A primary focus of Sustainable Travel International is its carbon offset program. The company will assess the carbon footprint and suggest well-researched nonprofit organizations such as MyClimate, which reinvests a minimum of 80 percent of all gross revenues from the sale of carbon offsets into the development of renewable energy and energy efficiency projects in Africa, Asia and Central America.
There are also creative solutions on the supplier side. Professional Marketing Services Inc. (PMSI) offers promotional business items, 20 percent of which are green.
“If an association decides its initiative is to go green in meetings, they have to use green items,” says PMSI President Marty Bear.
PMSI manufactures meeting badges from 100 percent recycled soda bottles, while the fabric lanyards are from 50 percent recycled nylon content. Other items include recycled tote bags, organic cotton T-shirts and journal gift books with recycled paper, recycled coil wire and a recycled pen. Most products do not cost more than their non-recycled counterparts.
For exhibitors, green solutions are hard to find, but there are still options.
PricewaterhouseCoopers recently released the results of a research project on the Top 10 most trash-producing industries in the world. The trade show industry came in second, just behind construction.

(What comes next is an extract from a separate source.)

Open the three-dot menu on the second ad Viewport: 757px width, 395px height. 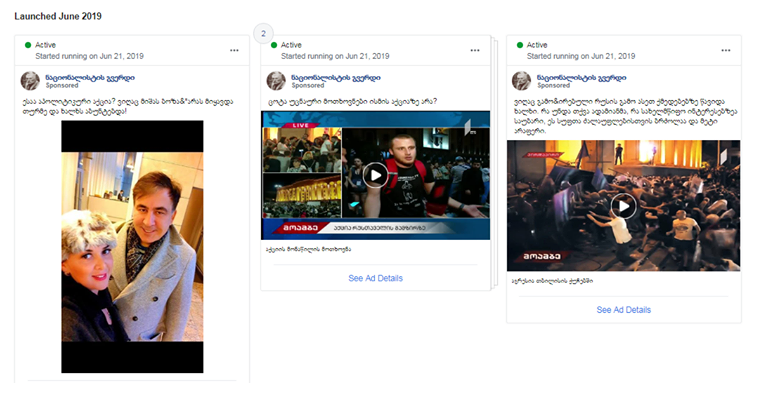click(x=475, y=50)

Eco-Systems Sustainable Exhibits, an offshoot from Exhibit Design Consultants, took home the Buyer’s Choice Award earlier this year at the Exhibitor 2007 trade show in Las Vegas for its sustainable design. The exhibit system is developed with environmentally responsible materials benchmarked to the Leadership in Energy and Environmental Design (LEED) Green Building Rating System of the U.S. Green Building Council.
The Michigan-based company uses found materials, recycled content and other environmental materials such as bamboo, sorghum and cork. The only setback is that the exhibits typically cost 20 percent to 30 percent more to create, according to company President Timothy Morris.

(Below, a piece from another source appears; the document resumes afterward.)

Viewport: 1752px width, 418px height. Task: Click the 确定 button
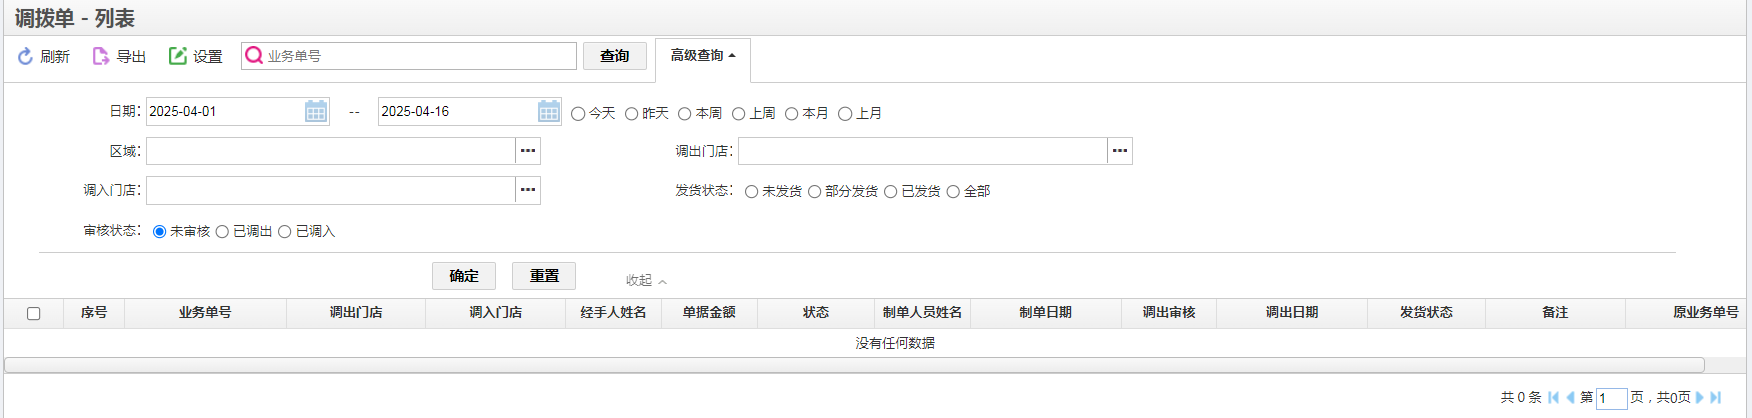pos(464,276)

“Our market will pay more for a sustainable product,” he asserts.
Eco-Systems works with Pittsburgh-based Stetson Convention Services, a general contractor and decorator for trade shows, expositions and events. Stetson uses items such as compostable wastebasket liners and table coverings, carpet with 25 percent recycled content, and banner material that composts down to powder as an alternative to vinyl.
“We’re proud to be a steward,” says Anah Corley, business development manager for Stetson, which is the exclusive decorator for the U.S. Green Building Council’s annual Greenbuild conference. “The difference between us and other general contractors is we’re a midlevel company and can make radical changes on a day to day basis. We find new products and bring them into the inventory to use right away. Larger companies have a harder time doing that.”

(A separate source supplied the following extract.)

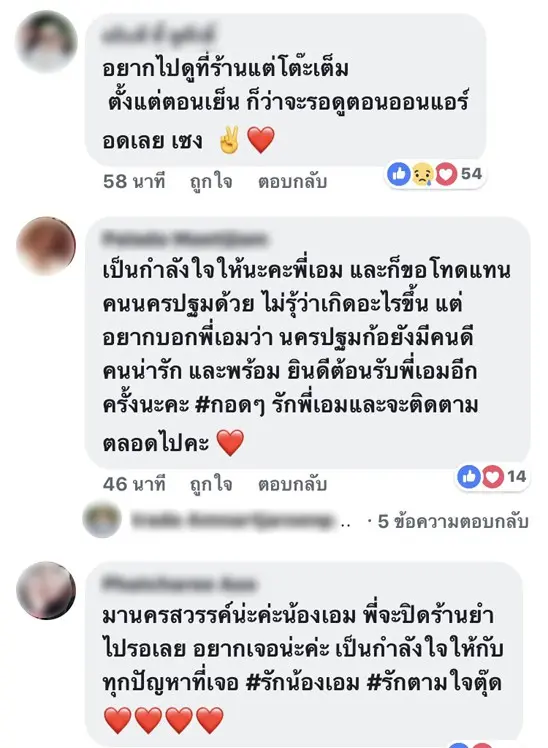Like the comment posted 58 นาที ago
The width and height of the screenshot is (548, 748).
[211, 182]
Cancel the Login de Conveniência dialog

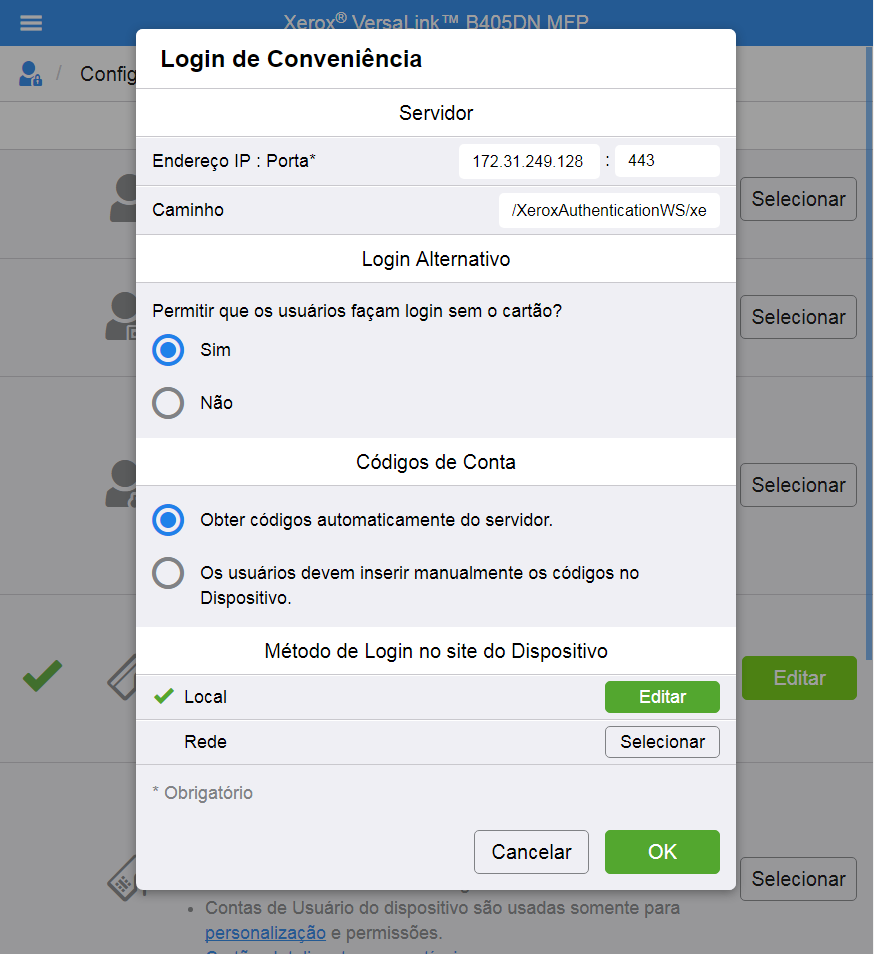click(531, 852)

For companies and planners who prefer an expert to help with greening meeting, there are also choices.
Northern California’s Green Peas Events focuses only on organizing green meetings. Janet Cooperman, the company’s sole proprietor, provides a full green assessment of the city, site and suppliers, including recycling programs, public transportation options and sustainable meal options, among other aspects.
“Planners should know they don’t have to do this alone,” Cooperman says.
Meeting Strategies Worldwide offers MeetGreen, a comprehensive program that examines all elements of meetings and conferences and offers recommendations on how to reduce their environmental impact. The program includes the MeetGreen Calculator, launched in partnership with StarCite in January. The calculator provides a green assessment of events by measuring over 95 facets of policy, practices and outcomes, from food and beverage choices to site selection.
“The key thing is the calculator allows planners to track improvement in meetings—areas they are doing well in and areas that need improvement,” says Mike Concannon, StarCite’s director of corporate services.
Still, organizing a green meeting, no matter what color green, can be daunting for first-timers.
“Be kind to yourself in the process,” Spatrisano says. “It’s a journey, not a destination. You’re not going to get everything done.”